I concur the regexp stuff in the font referencing is useful. We can use
it to change the way whole font families are referenced without having
to list every font.
Anyway, I don't like constantly changing the way fonts are configured.
There's enough confusion with the way it's currently done already. I
won't veto a change like that but I'm not happy with it.
I understand what you are saying there are a lot of options, but then
the requirements around fonts are complex so there is no escaping a
comlex configuration file.
On 09/11/10 12:45, Jeremias Maerki wrote:
I'm against that since we already have mechanisms to control some of
these traits and this would overlap with them. For example, we have the
which controls whether we embed or not. And we have the encoding-mode
attribute on the font element to control if single-byte or cid mode
should be used. Granted, that's not exactly what you're after, but I
believe this already covers 95% of the use cases if not more.
The only thing you can't currently do is embed a full font in CID mode
(or reference it). The problem here is the character map that should be
used when in CID mode. I think that would require some research first so
we know how best to handle this. For example, referencing only makes
sense if a TrueType font can be installed directly on the printer. But
then, the question is in which mode the characters can be addressed.

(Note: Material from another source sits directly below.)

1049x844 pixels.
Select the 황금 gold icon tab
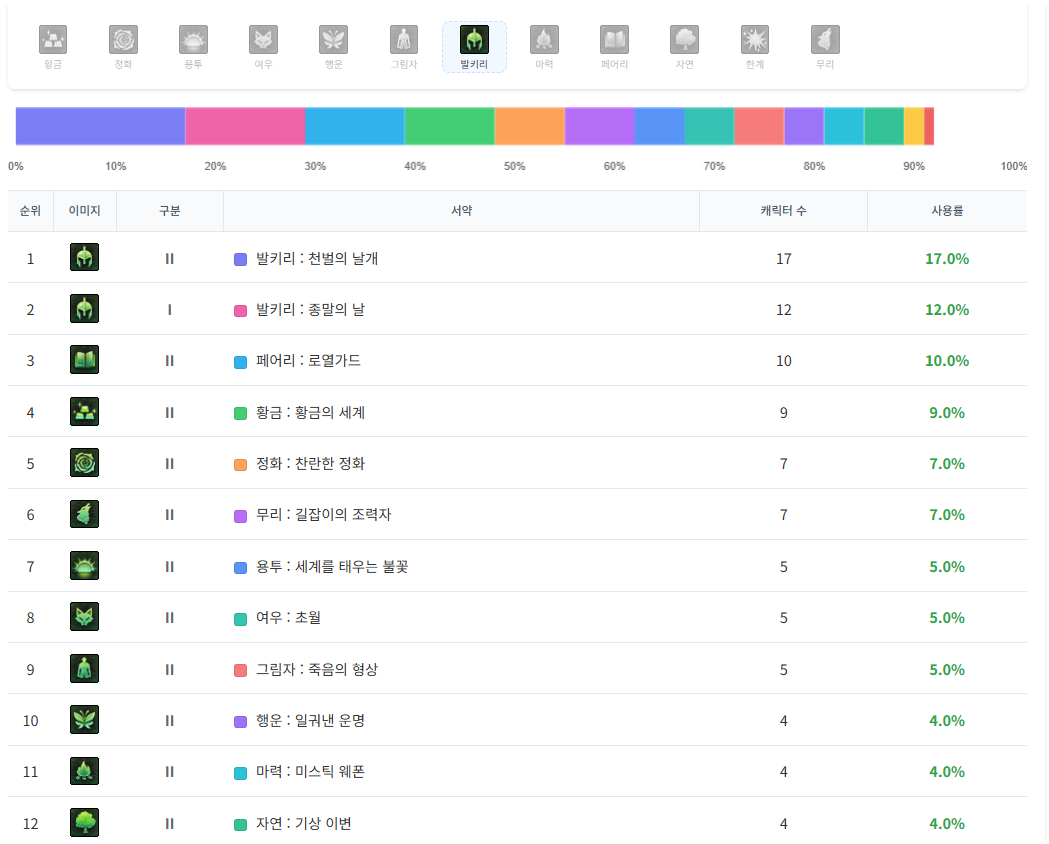53,46
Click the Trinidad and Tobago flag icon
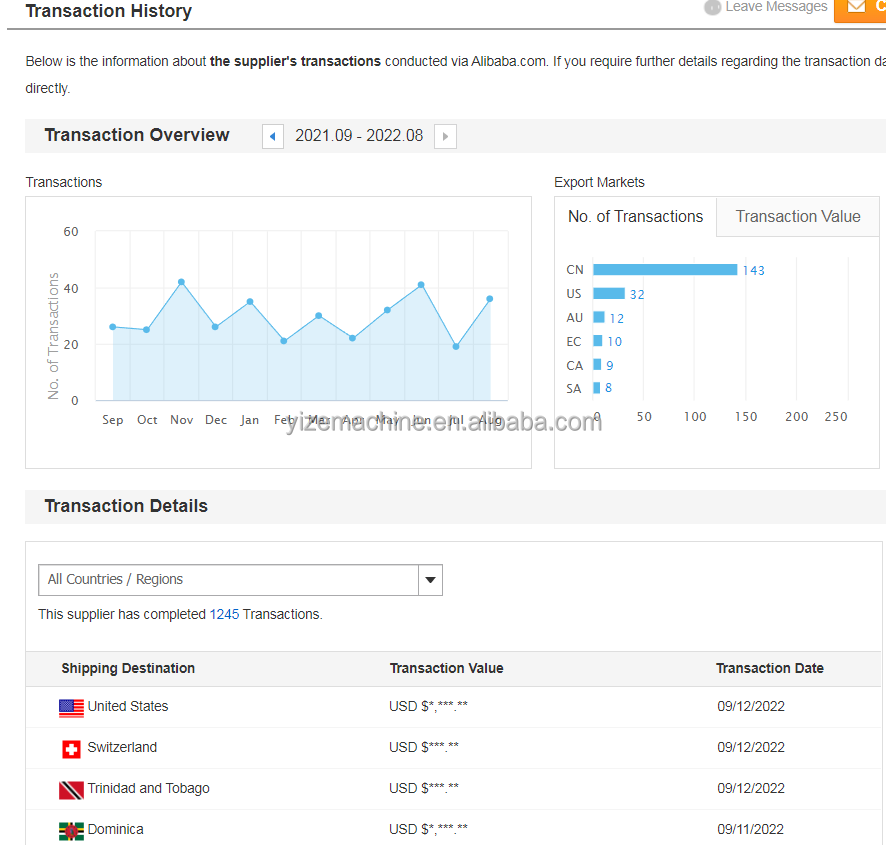The width and height of the screenshot is (886, 845). click(x=71, y=790)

Single-byte (like we currently fall back to) is probably not a problem
unless you need to print Asian documents. Please note that we also don't
support full TTF embedding/referencing in CID mode in PDF documents. So
I'm not sure if we really need that at the moment.

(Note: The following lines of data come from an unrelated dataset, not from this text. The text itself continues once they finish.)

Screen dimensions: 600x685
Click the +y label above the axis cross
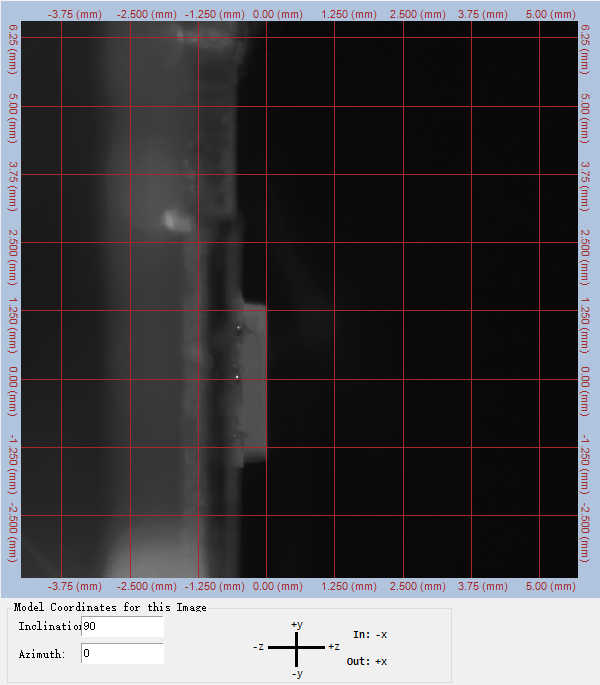coord(296,624)
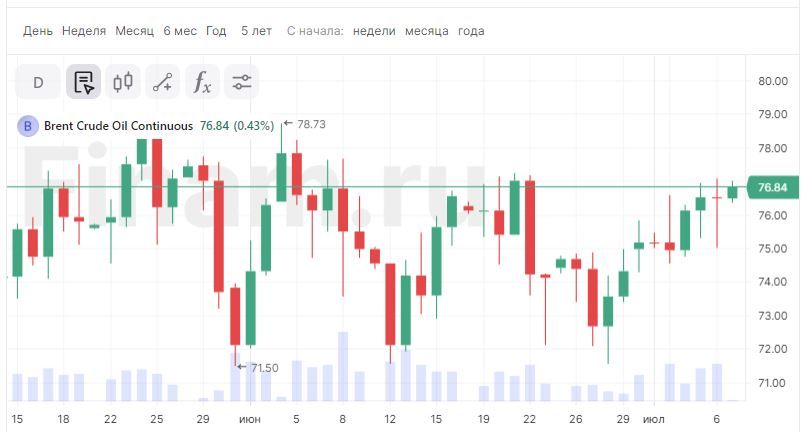Screen dimensions: 806x432
Task: Show data from start of недели
Action: [x=373, y=31]
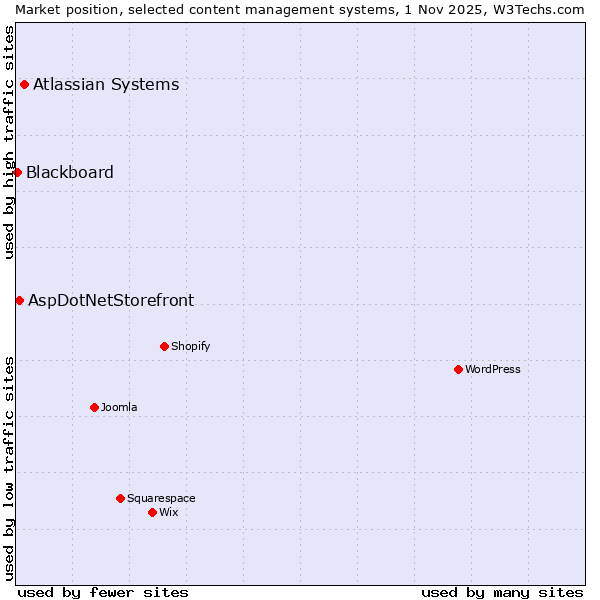The height and width of the screenshot is (600, 600).
Task: Select the AspDotNetStorefront text label
Action: click(x=111, y=300)
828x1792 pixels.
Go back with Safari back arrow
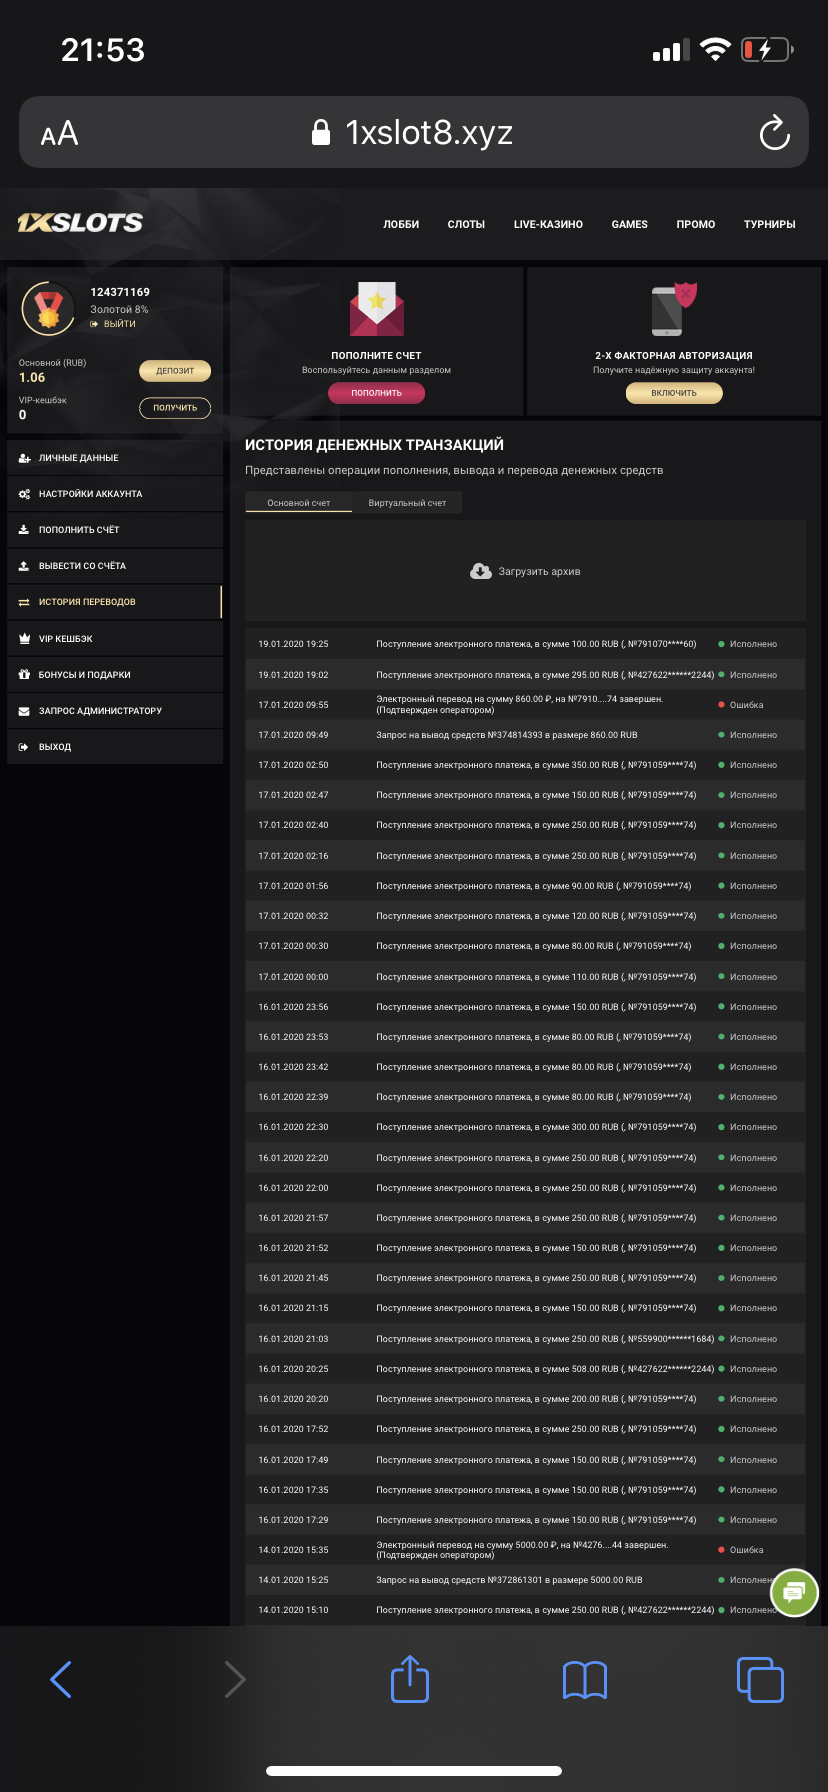[61, 1679]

If we do, I believe it would generally suffice to extend encoding-mode
from (auto|single-byte|cid) to (auto|single-byte|cid|cid-full). We may
need a "cmap" parameter then to change the default CMap (currently
"Identity-H" like in PDF) since our subsetting code uses custom mappings,
not Unicode or any other encoding scheme (like "90ms-RKSJ-H").
On 09.11.2010 12:08:36 mehdi houshmand wrote:
I'm working on making TTF subset embedding configurable such that a
user can opt for either full font embedding, subset embedding or just
referencing, this would be extending the work Jeremias submitted. I
was considering adding a parameter to the font configuration file
called "embedding" with 3 possible values "none", "subset" and "full".
This would allow the user to configure the embedding mode on a font by
font basis. What do people think about this proposal?